(Records from a pointing dataset)
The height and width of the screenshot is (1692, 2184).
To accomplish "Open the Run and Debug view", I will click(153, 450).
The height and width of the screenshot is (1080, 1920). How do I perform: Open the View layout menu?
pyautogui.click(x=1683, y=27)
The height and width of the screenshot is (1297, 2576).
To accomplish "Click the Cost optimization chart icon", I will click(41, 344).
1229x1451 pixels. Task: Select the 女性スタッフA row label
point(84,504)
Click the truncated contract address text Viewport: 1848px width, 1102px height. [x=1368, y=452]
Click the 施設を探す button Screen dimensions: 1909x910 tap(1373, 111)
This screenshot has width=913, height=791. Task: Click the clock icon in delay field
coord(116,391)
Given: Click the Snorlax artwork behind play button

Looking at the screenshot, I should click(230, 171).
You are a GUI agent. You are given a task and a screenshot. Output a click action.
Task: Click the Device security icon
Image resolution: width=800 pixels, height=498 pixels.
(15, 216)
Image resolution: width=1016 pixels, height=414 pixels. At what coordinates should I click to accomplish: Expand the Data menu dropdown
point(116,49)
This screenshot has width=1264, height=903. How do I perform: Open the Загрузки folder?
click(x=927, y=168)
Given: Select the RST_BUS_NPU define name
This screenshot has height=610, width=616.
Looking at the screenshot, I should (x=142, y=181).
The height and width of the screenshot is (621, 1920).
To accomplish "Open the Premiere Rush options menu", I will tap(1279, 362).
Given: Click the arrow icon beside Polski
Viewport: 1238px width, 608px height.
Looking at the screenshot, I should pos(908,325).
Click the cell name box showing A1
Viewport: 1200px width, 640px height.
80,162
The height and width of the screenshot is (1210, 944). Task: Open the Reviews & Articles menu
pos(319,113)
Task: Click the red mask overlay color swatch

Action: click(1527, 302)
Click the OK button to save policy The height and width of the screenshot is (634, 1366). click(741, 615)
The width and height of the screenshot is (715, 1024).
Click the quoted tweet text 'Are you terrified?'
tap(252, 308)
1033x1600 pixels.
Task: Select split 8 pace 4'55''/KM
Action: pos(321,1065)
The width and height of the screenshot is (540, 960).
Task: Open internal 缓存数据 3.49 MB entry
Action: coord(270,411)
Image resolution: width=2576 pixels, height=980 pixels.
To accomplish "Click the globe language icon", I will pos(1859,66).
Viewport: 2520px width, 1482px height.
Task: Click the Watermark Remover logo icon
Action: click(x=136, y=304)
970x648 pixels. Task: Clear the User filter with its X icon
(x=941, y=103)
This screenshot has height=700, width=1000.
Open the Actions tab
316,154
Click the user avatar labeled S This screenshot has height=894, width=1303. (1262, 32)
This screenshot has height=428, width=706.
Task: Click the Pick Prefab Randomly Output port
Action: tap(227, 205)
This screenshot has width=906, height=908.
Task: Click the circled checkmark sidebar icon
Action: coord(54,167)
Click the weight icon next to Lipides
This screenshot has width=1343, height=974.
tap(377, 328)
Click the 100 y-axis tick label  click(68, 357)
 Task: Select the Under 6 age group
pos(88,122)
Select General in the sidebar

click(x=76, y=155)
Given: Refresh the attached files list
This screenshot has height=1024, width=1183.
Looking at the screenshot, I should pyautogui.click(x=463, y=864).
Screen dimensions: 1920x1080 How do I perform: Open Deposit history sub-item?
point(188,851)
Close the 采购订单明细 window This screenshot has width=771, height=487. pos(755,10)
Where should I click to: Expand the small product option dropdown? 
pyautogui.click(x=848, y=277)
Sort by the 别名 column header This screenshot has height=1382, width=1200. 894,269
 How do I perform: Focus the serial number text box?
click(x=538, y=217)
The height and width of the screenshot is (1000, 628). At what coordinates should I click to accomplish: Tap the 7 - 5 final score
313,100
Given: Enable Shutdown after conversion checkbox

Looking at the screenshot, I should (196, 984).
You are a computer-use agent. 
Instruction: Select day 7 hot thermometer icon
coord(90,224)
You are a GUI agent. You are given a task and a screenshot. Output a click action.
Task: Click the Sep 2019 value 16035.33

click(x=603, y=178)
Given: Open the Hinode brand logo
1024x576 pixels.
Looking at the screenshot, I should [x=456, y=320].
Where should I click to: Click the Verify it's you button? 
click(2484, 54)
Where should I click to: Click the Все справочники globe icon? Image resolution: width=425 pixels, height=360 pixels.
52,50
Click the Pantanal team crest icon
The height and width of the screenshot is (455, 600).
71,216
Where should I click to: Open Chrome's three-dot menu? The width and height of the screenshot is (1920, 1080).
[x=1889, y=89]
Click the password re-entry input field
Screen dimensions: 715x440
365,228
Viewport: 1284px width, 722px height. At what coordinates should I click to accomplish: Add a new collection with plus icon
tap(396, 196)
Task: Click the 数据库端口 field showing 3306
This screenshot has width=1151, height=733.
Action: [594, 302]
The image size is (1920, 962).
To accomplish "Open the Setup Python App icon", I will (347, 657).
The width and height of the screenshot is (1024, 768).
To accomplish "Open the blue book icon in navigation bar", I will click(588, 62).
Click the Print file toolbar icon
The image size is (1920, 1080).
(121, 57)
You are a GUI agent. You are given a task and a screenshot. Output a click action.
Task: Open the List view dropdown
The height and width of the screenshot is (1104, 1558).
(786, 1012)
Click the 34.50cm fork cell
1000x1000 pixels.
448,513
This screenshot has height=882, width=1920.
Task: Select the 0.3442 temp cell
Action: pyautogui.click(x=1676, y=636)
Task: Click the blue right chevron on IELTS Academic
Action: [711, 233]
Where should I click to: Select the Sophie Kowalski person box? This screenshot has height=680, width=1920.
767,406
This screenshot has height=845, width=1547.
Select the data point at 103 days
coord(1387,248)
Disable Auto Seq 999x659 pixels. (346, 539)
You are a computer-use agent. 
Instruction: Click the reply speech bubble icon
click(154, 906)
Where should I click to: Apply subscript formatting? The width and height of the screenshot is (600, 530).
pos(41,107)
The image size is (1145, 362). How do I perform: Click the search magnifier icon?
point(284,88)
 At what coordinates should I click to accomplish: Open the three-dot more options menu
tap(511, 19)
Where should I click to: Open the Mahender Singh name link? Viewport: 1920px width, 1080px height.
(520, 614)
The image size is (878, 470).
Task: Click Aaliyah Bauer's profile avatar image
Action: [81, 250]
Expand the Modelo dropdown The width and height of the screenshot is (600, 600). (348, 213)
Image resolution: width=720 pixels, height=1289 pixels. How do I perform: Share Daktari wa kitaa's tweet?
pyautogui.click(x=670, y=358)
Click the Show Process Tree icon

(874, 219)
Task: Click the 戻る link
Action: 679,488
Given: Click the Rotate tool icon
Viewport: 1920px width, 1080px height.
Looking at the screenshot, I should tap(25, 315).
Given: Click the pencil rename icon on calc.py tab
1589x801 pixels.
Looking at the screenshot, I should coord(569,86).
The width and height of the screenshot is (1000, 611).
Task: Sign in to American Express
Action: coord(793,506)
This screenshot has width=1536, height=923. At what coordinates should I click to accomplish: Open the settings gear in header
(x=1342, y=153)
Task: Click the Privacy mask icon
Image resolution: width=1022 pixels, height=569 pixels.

Your objective
Please print everything in the entries from the start down to the line containing "Looking at the screenshot, I should click(230, 171).", keeping each line exactly the same.

Answer to the task
The height and width of the screenshot is (1692, 2184).
To accomplish "Open the Run and Debug view", I will click(153, 450).
The height and width of the screenshot is (1080, 1920). How do I perform: Open the View layout menu?
pyautogui.click(x=1683, y=27)
The height and width of the screenshot is (1297, 2576).
To accomplish "Click the Cost optimization chart icon", I will click(41, 344).
1229x1451 pixels. Task: Select the 女性スタッフA row label
point(84,504)
Click the truncated contract address text Viewport: 1848px width, 1102px height. [x=1368, y=452]
Click the 施設を探す button Screen dimensions: 1909x910 tap(1373, 111)
This screenshot has width=913, height=791. Task: Click the clock icon in delay field
coord(116,391)
Given: Click the Snorlax artwork behind play button

Looking at the screenshot, I should click(230, 171).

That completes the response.